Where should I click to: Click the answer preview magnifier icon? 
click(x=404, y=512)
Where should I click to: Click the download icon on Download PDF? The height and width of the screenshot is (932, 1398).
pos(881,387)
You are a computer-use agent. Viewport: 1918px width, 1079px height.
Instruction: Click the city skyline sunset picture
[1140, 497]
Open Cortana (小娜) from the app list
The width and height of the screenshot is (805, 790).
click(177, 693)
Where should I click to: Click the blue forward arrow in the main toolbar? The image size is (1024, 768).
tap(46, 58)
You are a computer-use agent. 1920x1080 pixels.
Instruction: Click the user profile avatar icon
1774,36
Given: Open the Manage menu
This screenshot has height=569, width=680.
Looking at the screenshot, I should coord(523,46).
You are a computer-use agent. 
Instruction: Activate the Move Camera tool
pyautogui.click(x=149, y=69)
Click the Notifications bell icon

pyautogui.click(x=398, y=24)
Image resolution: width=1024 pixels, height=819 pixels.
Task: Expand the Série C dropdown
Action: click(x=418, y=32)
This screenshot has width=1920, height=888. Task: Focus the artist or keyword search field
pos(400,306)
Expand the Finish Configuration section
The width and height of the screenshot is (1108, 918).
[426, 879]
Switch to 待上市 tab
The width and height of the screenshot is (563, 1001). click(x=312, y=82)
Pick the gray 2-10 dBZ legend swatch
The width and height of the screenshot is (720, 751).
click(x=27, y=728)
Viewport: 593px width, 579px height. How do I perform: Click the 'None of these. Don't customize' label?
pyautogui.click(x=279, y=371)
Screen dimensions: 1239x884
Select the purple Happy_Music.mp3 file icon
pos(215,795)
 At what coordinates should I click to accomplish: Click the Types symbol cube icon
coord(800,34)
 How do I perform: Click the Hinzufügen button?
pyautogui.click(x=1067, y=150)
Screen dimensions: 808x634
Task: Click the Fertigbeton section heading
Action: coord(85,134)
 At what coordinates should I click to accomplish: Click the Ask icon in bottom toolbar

Written request: Please rewrite the rows above as a numbered list, leaving out any blank lines.

The response:
1. Where should I click to: Click the answer preview magnifier icon? 
2. click(x=404, y=512)
3. Where should I click to: Click the download icon on Download PDF? The height and width of the screenshot is (932, 1398).
4. pos(881,387)
5. You are a computer-use agent. Viewport: 1918px width, 1079px height.
6. Instruction: Click the city skyline sunset picture
7. [1140, 497]
8. Open Cortana (小娜) from the app list
9. The width and height of the screenshot is (805, 790).
10. click(177, 693)
11. Where should I click to: Click the blue forward arrow in the main toolbar? The image size is (1024, 768).
12. tap(46, 58)
13. You are a computer-use agent. 1920x1080 pixels.
14. Instruction: Click the user profile avatar icon
15. 1774,36
16. Given: Open the Manage menu
17. This screenshot has height=569, width=680.
18. Looking at the screenshot, I should coord(523,46).
19. You are a computer-use agent. 
20. Instruction: Activate the Move Camera tool
21. pyautogui.click(x=149, y=69)
22. Click the Notifications bell icon
23. pyautogui.click(x=398, y=24)
24. Image resolution: width=1024 pixels, height=819 pixels.
25. Task: Expand the Série C dropdown
26. Action: click(x=418, y=32)
27. This screenshot has width=1920, height=888. Task: Focus the artist or keyword search field
28. pos(400,306)
29. Expand the Finish Configuration section
30. The width and height of the screenshot is (1108, 918).
31. [426, 879]
32. Switch to 待上市 tab
33. The width and height of the screenshot is (563, 1001). click(x=312, y=82)
34. Pick the gray 2-10 dBZ legend swatch
35. The width and height of the screenshot is (720, 751).
36. click(x=27, y=728)
37. Viewport: 593px width, 579px height. How do I perform: Click the 'None of these. Don't customize' label?
38. pyautogui.click(x=279, y=371)
39. Screen dimensions: 1239x884
40. Select the purple Happy_Music.mp3 file icon
41. pos(215,795)
42.  At what coordinates should I click to accomplish: Click the Types symbol cube icon
43. coord(800,34)
44.  How do I perform: Click the Hinzufügen button?
45. pyautogui.click(x=1067, y=150)
46. Screen dimensions: 808x634
47. Task: Click the Fertigbeton section heading
48. Action: coord(85,134)
49.  At what coordinates should I click to accomplish: Click the Ask icon in bottom toolbar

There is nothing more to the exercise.